Such is the wisdom of Dave ‘n’ Gary that, rather than summing up this run of Original Dungeons and Dragons posts, I’m going to simply quote their afterword (or ‘afterward’ as they put it) in full, and hopefully demonstrate a thing or two by so doing. Firstly, why I feel roleplaying games took off to the extent that they did and while they’re still worth playing now, in what’s undoubtedly a period of decline for the form. Secondly, why I detest the doorstop rulebook that gives you a thousand pages of finitely detailed rules for pretending to be an elf, and the play-style that clings to every one of those pages as if they were holy writ, when frankly I think this might be the only one that warrants such an attitude.

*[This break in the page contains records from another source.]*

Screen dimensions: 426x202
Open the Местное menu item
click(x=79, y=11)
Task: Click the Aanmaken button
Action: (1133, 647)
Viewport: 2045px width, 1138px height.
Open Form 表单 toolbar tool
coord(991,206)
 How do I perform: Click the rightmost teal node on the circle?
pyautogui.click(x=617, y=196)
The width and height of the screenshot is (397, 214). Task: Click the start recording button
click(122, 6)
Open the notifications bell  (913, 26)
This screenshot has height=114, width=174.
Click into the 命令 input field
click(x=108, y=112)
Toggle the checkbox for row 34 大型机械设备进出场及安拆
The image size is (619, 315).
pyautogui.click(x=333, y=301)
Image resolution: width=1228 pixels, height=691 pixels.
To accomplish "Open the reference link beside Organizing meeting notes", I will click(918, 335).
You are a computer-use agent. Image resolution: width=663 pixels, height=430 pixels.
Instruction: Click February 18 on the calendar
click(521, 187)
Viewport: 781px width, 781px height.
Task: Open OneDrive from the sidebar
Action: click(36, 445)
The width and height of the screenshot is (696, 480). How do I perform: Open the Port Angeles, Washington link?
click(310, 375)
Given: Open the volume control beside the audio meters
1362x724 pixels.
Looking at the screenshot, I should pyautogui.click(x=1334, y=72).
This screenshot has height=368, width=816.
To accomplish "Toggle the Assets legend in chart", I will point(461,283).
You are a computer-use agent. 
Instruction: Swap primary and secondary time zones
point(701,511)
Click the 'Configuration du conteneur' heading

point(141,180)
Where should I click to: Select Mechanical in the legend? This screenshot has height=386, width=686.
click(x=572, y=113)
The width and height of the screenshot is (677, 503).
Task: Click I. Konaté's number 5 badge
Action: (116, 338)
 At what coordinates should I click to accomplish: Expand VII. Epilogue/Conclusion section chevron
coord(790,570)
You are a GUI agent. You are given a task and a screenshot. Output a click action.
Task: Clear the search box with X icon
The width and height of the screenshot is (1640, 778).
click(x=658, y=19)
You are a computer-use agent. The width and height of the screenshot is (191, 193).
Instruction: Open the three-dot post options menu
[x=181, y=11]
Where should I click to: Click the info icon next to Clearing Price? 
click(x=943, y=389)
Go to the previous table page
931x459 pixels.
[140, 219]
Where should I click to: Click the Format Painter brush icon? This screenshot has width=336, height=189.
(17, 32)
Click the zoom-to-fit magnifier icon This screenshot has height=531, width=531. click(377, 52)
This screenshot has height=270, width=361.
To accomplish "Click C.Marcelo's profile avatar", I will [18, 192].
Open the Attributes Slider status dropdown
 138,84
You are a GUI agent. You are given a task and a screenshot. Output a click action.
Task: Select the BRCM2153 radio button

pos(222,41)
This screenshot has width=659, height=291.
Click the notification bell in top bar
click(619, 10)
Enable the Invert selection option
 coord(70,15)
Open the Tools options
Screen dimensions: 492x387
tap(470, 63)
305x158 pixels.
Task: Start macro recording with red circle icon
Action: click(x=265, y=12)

There are unquestionably areas which have been glossed over. While we deeply regret the  necessity, space requires that we put in the essentials only, and the trimming will oftimes have to be added by the referee and his players. We have attempted to furnish an ample framework, and building should be both easy and fun. In this light, we urge you to refrain from writing for rule interpretations or the like unless you are absolutely at a loss, for everything herein is fantastic, and the best way is to decide how you would like it to be, and then make it just that
way! On the other hand, we are not loath to answer your questions, but why have us do any more of your imagining for you? Write to us and tell about your additions, ideas, and what have you. We could always do with a bit of improvement in our refereeing.